◆ ABOUT THIS EXERCISE: Extract, exactly and without pictures, every line from the one that includes "The width and" through the final line of the material below.

◆ PROVIDED INFORMATION:
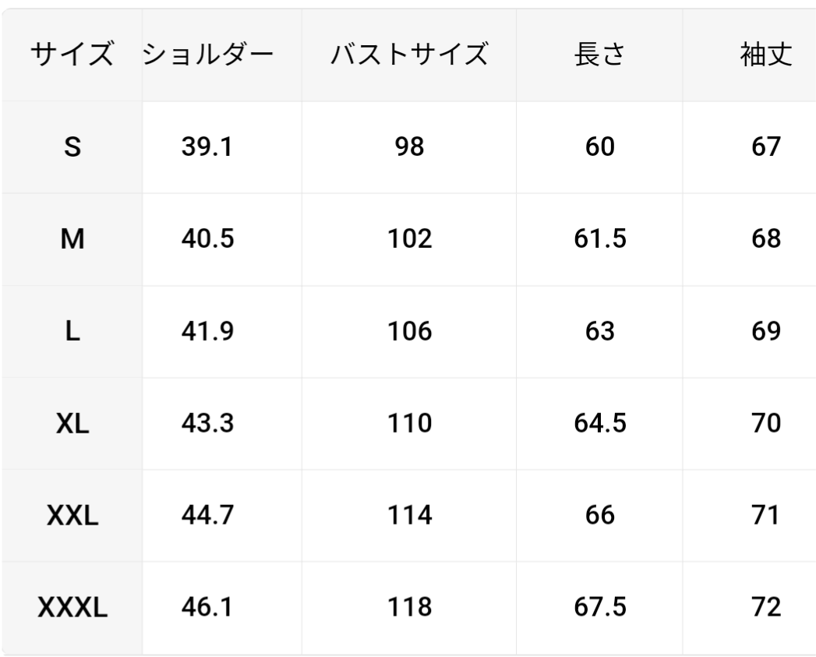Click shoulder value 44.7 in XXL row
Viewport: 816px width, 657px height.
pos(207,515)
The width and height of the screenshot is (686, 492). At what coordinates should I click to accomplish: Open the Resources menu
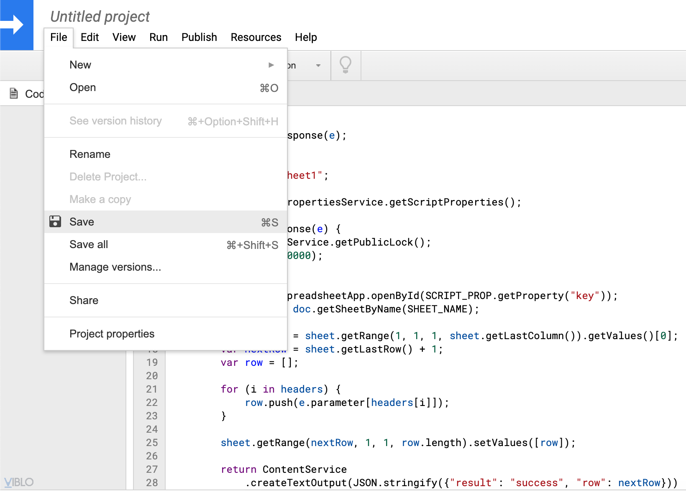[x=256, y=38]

◆ OUTPUT FOR THIS TASK:
The width and height of the screenshot is (686, 492). At what coordinates should I click to accomplish: Open the Resources menu
[x=256, y=38]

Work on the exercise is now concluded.